Terror-hit Manchester clears Gandhi statue
The Manchester City Council on Friday granted planning approval for the installation of a bronze statue of Mahatma Gandhi on November 25 in the city that suffered a terror attack during a music concert in May 2017, killing 22 people.
The 9ft high, 800kg statue crafted by artist Ram V Sutar will be installed outside the Manchester Cathedral in the popular Medieval Quarter that houses some of the city’s oldest buildings, such as the Chetham’s Library.
The statue project is an initiative of the UK branch of Shrimad Rajchandra Mission Dharampur (SRMD), a Gujarat-headquartered spiritual organisation named after Shrimad Rajchandra, who was one of Gandhi’s spiritual guides.
The statue project costs are met by the Kamani family in memory of their grandfather Bhanji Khanji Kamani (1888-1979), the people behind the project said.
The project is supported by Manchester Cathedral, Manchester City Council and the Indian high commission, besides support from local business owners and representatives of religious and non-religious organisations in Manchester and beyond.

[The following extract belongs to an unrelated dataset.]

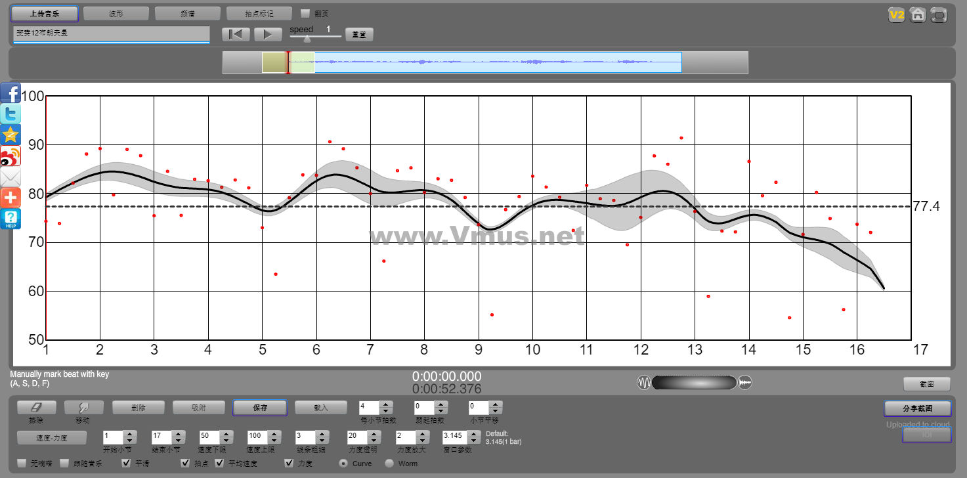Image resolution: width=967 pixels, height=478 pixels.
Task: Enable the 翻页 page-turn checkbox
Action: point(305,13)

During a 1931 visit to the UK, Gandhi visited the textile mills in Lancashire, travelling from London to Blackburn via Manchester, to meet with mill workers and explain the Indian perspective on the boycott of British goods that was damaging their industry.
Manthan Taswala of SRMD UK said: “We are delighted to have received planning approval from Manchester City Council. Mahatma Gandhi’s teachings remain as potent today as when he first said, ‘be the change that you want to see in the world.’”
“Following the 2017 Arena attack, Manchester’s unique civic pride displayed the values of non-violence and compassion. We are inspired by the people of Manchester for their strength, decency and community in the face of this unparalleled tragedy.
“The statue of Gandhi will celebrate the universal power of his message. A statue in Manchester will ensure that the heart of our politics and democracy can all be blessed with his ethos.”